LA VIDA EN LA SELVA
En Ecuador las tribus indígenas han permanecido ocultas durante muchos años del mundo exterior, pero poco a poco fueron descubiertas y abordadas. Una de estas comunidades es Campanacocha, hogar de las familias Quichua, que sobrevive en la selva ecuatoriana. Judit vive aquí, con su esposo y sus siete hijos, tres de los cuales pertenecen al Programa de Compassion Ecuador. Jaela de 18 años, beneficiaria, cuida a sus hermanos, pues ha sido responsable de ellos mientras sus padres están fuera desde que tenía 12 años. «Todos los días los cuido, los alimento y los ayudo con sus deberes. Quiero que estén sanos y puedan estudiar», dice Jaela.

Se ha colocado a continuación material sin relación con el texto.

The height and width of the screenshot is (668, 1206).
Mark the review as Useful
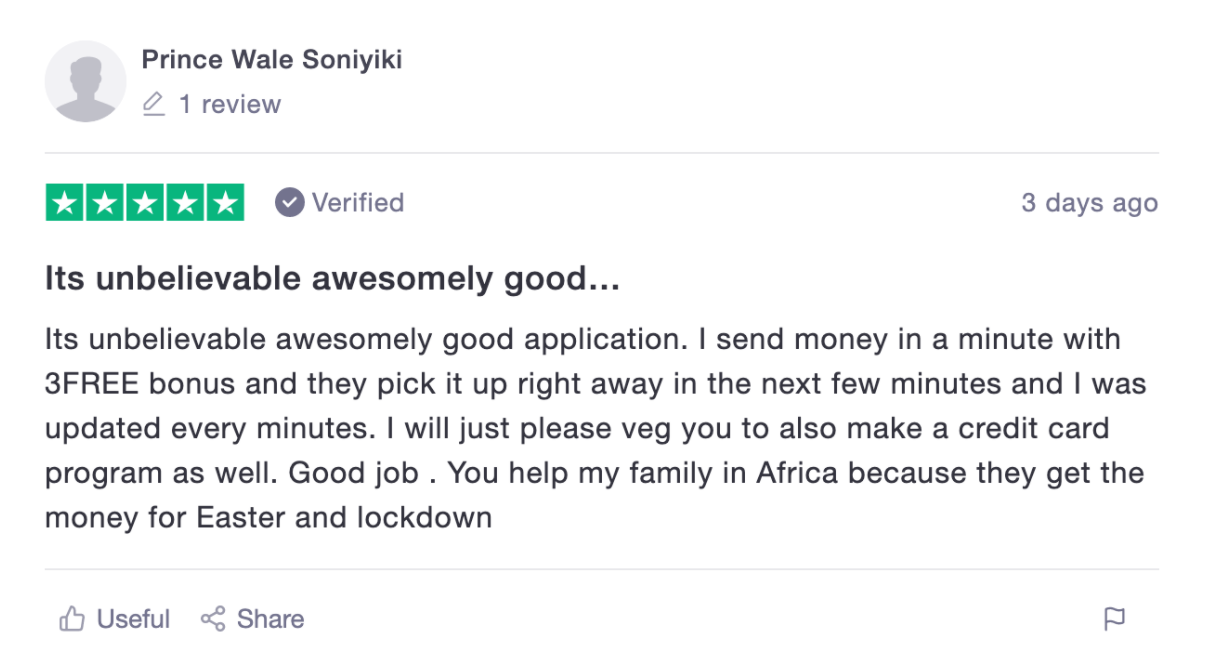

El estilo de vida en las comunidades indígenas es sencillo. Sus casas son humildes, pero las mantienen limpias y ordenadas para evitar atraer hormigas o animales salvajes. Las familias no tienen baño propio, pero los niños se bañan en el río. “A veces me siento triste porque no tenemos suficientes cosas, pero le agradezco a Dios lo poco que poseemos porque eso nos hace felices”, comenta.
La jungla proporciona a su familia lo básico que necesitan para sobrevivir, pero la educación es un lujo al que muy pocos tienen acceso. Afortunadamente, la mayoría de los niños asisten a la pequeña escuela comunitaria. Sin embargo, deben equilibrar sus estudios con el trabajo en el campo y sus quehaceres domésticos. «Para mí la pobreza causa tristeza, angustia y dolor, pero tengo esperanza al saber que puedo compartir con mis hijos mucho más de lo que tenía cuando era niña «, dice Judit, madre de Jaela.
El impacto de la iglesia cooperante de Compassion en las vidas de las familias en estas comunidades ha sido muy significativo, no solo económicamente sino también espiritualmente, pues reciben estudios bíblicos y asesoramiento del pastor. También aprenden que vivir con humildad no es sinónimo de pobreza, siempre que tengan a Jesucristo en el corazón. «La iglesia me enseñó a confiar en un Dios que me da esperanza», dice Judit.
Gracias al apoyo de la iglesia, los niños y jóvenes se motivan a soñar en grande y cumplir sus metas para que puedan romper el ciclo de pobreza en sus comunidades, alejarse de las drogas y el alcohol, y convertirse en profesionales que generen empleos en sus comunidades.
«En un mes, termino la secundaria y quiero ir a la universidad. Con la ayuda de Dios en el futuro, seré maestra de escuela «, dice Jaela.